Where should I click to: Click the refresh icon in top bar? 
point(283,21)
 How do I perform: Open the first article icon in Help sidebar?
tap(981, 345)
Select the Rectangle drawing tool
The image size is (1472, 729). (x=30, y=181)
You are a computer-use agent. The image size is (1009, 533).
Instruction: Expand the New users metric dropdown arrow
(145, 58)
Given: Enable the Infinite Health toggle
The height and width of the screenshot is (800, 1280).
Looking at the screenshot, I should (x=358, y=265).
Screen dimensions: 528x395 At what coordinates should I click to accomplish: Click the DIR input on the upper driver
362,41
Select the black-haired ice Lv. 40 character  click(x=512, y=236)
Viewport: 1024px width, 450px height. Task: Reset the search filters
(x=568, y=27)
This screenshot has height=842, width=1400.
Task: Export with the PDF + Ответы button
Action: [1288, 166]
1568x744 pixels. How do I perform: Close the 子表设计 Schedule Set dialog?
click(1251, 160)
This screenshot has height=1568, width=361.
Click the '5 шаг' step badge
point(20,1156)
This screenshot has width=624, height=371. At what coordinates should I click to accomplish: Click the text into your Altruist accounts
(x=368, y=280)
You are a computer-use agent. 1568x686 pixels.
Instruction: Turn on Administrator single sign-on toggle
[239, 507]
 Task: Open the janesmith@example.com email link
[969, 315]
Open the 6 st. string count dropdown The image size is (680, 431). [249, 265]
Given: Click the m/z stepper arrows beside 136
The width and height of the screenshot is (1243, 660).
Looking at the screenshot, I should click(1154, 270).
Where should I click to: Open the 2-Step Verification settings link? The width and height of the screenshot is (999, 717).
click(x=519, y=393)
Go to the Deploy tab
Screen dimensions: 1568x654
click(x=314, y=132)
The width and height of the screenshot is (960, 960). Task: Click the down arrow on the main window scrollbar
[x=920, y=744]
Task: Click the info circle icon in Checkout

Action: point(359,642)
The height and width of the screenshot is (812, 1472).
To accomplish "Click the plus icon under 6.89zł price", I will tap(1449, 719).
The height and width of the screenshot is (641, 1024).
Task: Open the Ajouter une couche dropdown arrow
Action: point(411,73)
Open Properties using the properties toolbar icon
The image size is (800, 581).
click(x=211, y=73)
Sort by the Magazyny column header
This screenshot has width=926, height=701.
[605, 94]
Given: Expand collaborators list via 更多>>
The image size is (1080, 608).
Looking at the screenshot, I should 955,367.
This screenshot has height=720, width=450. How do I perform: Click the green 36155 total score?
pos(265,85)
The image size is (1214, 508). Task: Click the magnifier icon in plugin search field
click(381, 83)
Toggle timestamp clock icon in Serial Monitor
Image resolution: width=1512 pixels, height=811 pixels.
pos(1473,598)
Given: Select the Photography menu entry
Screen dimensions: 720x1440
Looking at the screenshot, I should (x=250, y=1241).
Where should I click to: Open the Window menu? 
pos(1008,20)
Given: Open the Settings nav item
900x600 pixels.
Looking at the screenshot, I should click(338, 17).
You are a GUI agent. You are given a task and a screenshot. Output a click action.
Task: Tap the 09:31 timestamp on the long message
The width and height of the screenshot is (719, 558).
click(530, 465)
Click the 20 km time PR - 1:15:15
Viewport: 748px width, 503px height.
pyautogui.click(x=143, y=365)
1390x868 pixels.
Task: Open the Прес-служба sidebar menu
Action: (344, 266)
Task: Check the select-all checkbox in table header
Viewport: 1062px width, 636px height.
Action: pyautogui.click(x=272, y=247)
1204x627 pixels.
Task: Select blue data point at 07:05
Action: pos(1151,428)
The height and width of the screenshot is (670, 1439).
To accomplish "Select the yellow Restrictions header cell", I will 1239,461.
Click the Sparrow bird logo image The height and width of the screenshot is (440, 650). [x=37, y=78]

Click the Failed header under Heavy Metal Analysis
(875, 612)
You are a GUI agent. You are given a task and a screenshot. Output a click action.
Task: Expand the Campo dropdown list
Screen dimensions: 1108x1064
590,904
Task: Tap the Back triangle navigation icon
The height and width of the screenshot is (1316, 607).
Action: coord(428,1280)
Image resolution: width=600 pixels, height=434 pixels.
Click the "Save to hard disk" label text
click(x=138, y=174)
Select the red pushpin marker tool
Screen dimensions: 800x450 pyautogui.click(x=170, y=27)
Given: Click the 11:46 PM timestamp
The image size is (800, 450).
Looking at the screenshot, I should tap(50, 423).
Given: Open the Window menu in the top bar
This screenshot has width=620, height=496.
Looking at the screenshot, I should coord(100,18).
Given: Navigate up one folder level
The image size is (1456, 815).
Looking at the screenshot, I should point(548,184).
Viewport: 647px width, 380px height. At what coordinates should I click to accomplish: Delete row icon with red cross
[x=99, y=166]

**Exercise aim:**
Every entry shown above should be transcribed without alteration.

**Answer to this task:**
Where should I click to: Click the refresh icon in top bar? 
point(283,21)
 How do I perform: Open the first article icon in Help sidebar?
tap(981, 345)
Select the Rectangle drawing tool
The image size is (1472, 729). (x=30, y=181)
You are a computer-use agent. The image size is (1009, 533).
Instruction: Expand the New users metric dropdown arrow
(145, 58)
Given: Enable the Infinite Health toggle
The height and width of the screenshot is (800, 1280).
Looking at the screenshot, I should (x=358, y=265).
Screen dimensions: 528x395 At what coordinates should I click to accomplish: Click the DIR input on the upper driver
362,41
Select the black-haired ice Lv. 40 character  click(x=512, y=236)
Viewport: 1024px width, 450px height. Task: Reset the search filters
(x=568, y=27)
This screenshot has height=842, width=1400.
Task: Export with the PDF + Ответы button
Action: [1288, 166]
1568x744 pixels. How do I perform: Close the 子表设计 Schedule Set dialog?
click(1251, 160)
This screenshot has height=1568, width=361.
Click the '5 шаг' step badge
point(20,1156)
This screenshot has width=624, height=371. At what coordinates should I click to accomplish: Click the text into your Altruist accounts
(x=368, y=280)
You are a computer-use agent. 1568x686 pixels.
Instruction: Turn on Administrator single sign-on toggle
[239, 507]
 Task: Open the janesmith@example.com email link
[969, 315]
Open the 6 st. string count dropdown The image size is (680, 431). [249, 265]
Given: Click the m/z stepper arrows beside 136
The width and height of the screenshot is (1243, 660).
Looking at the screenshot, I should click(1154, 270).
Where should I click to: Open the 2-Step Verification settings link? The width and height of the screenshot is (999, 717).
click(x=519, y=393)
Go to the Deploy tab
Screen dimensions: 1568x654
click(x=314, y=132)
The width and height of the screenshot is (960, 960). Task: Click the down arrow on the main window scrollbar
[x=920, y=744]
Task: Click the info circle icon in Checkout

Action: point(359,642)
The height and width of the screenshot is (812, 1472).
To accomplish "Click the plus icon under 6.89zł price", I will tap(1449, 719).
The height and width of the screenshot is (641, 1024).
Task: Open the Ajouter une couche dropdown arrow
Action: point(411,73)
Open Properties using the properties toolbar icon
The image size is (800, 581).
click(x=211, y=73)
Sort by the Magazyny column header
This screenshot has width=926, height=701.
[605, 94]
Given: Expand collaborators list via 更多>>
The image size is (1080, 608).
Looking at the screenshot, I should 955,367.
This screenshot has height=720, width=450. How do I perform: Click the green 36155 total score?
pos(265,85)
The image size is (1214, 508). Task: Click the magnifier icon in plugin search field
click(381, 83)
Toggle timestamp clock icon in Serial Monitor
Image resolution: width=1512 pixels, height=811 pixels.
pos(1473,598)
Given: Select the Photography menu entry
Screen dimensions: 720x1440
Looking at the screenshot, I should (x=250, y=1241).
Where should I click to: Open the Window menu? 
pos(1008,20)
Given: Open the Settings nav item
900x600 pixels.
Looking at the screenshot, I should click(338, 17).
You are a GUI agent. You are given a task and a screenshot. Output a click action.
Task: Tap the 09:31 timestamp on the long message
The width and height of the screenshot is (719, 558).
click(530, 465)
Click the 20 km time PR - 1:15:15
Viewport: 748px width, 503px height.
pyautogui.click(x=143, y=365)
1390x868 pixels.
Task: Open the Прес-служба sidebar menu
Action: (344, 266)
Task: Check the select-all checkbox in table header
Viewport: 1062px width, 636px height.
Action: pyautogui.click(x=272, y=247)
1204x627 pixels.
Task: Select blue data point at 07:05
Action: pos(1151,428)
The height and width of the screenshot is (670, 1439).
To accomplish "Select the yellow Restrictions header cell", I will 1239,461.
Click the Sparrow bird logo image The height and width of the screenshot is (440, 650). [x=37, y=78]

Click the Failed header under Heavy Metal Analysis
(875, 612)
You are a GUI agent. You are given a task and a screenshot. Output a click action.
Task: Expand the Campo dropdown list
Screen dimensions: 1108x1064
590,904
Task: Tap the Back triangle navigation icon
The height and width of the screenshot is (1316, 607).
Action: coord(428,1280)
Image resolution: width=600 pixels, height=434 pixels.
Click the "Save to hard disk" label text
click(x=138, y=174)
Select the red pushpin marker tool
Screen dimensions: 800x450 pyautogui.click(x=170, y=27)
Given: Click the 11:46 PM timestamp
The image size is (800, 450).
Looking at the screenshot, I should tap(50, 423).
Given: Open the Window menu in the top bar
This screenshot has width=620, height=496.
Looking at the screenshot, I should coord(100,18).
Given: Navigate up one folder level
The image size is (1456, 815).
Looking at the screenshot, I should point(548,184).
Viewport: 647px width, 380px height. At what coordinates should I click to accomplish: Delete row icon with red cross
[x=99, y=166]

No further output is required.